Retype, exactly and with both ends included, the lines below from the one containing "Where should I click to: Push" through the end; omit the pictures.
(Information provided)
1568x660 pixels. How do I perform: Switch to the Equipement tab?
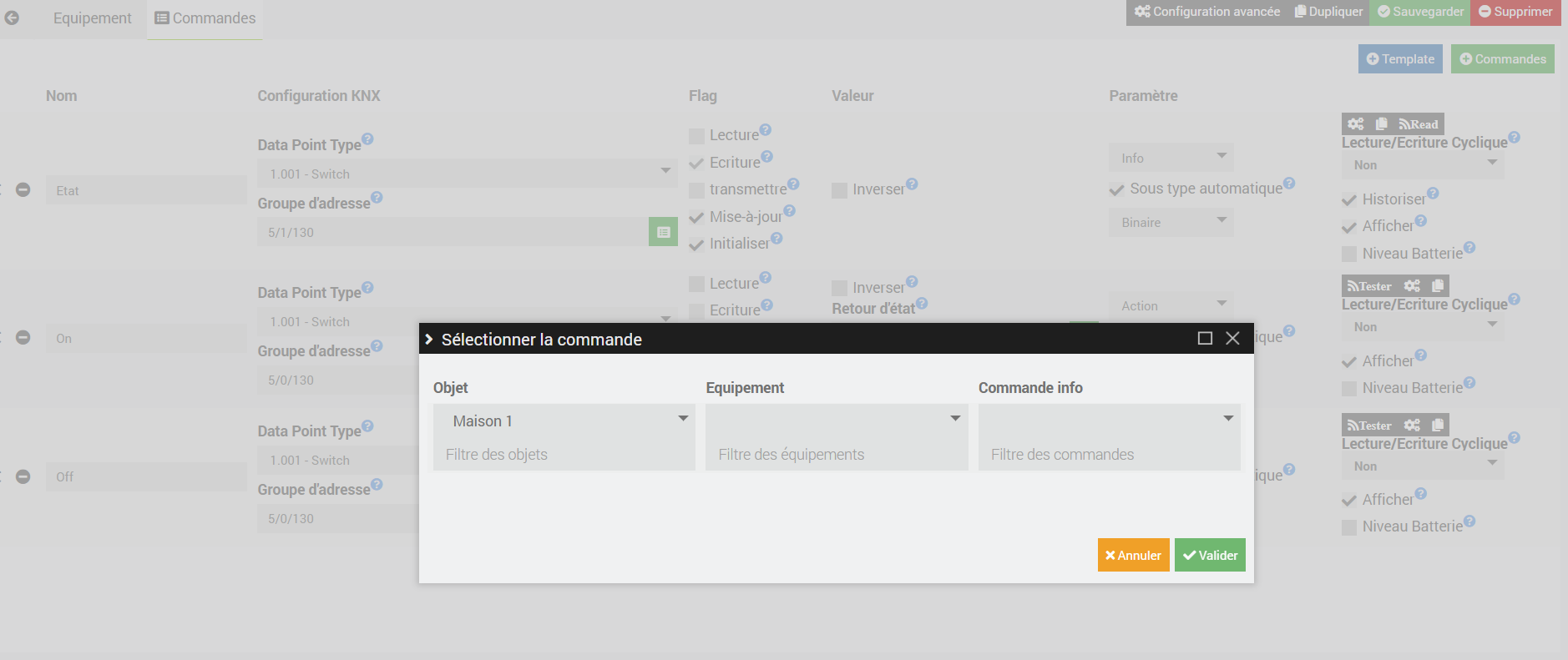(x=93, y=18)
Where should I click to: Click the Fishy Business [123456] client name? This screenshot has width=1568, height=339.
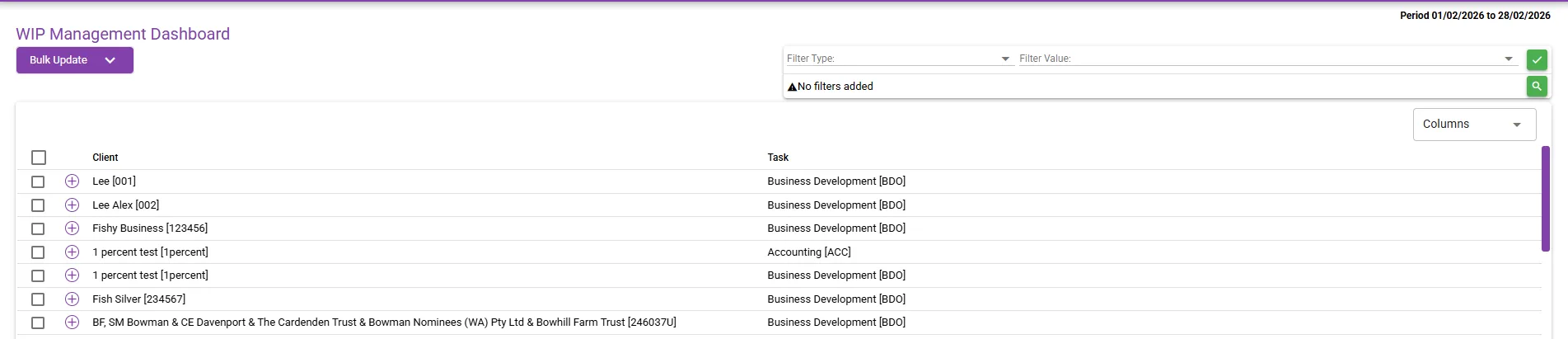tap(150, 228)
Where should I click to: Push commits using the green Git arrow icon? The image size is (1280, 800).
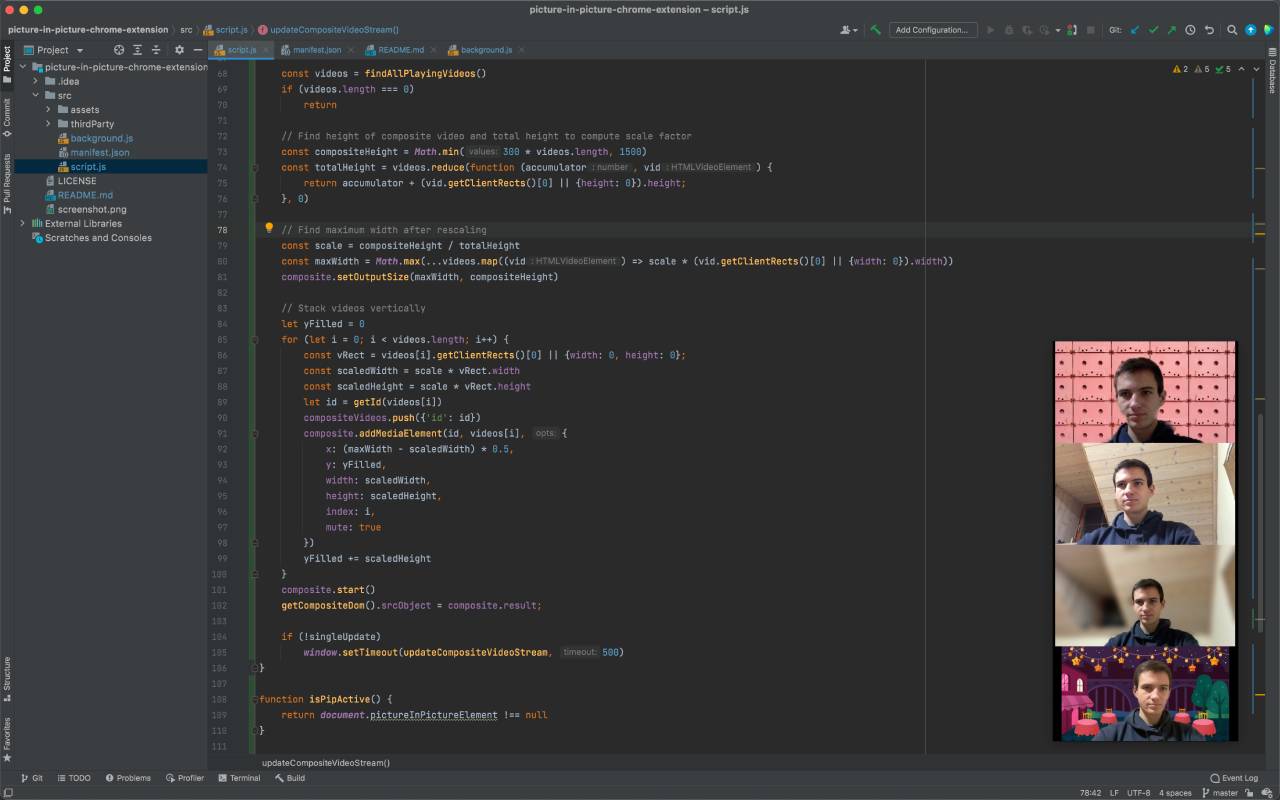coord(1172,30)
(End Information provided)
Result of this exercise
Where should I click to: Push commits using the green Git arrow icon? The image size is (1280, 800).
coord(1172,30)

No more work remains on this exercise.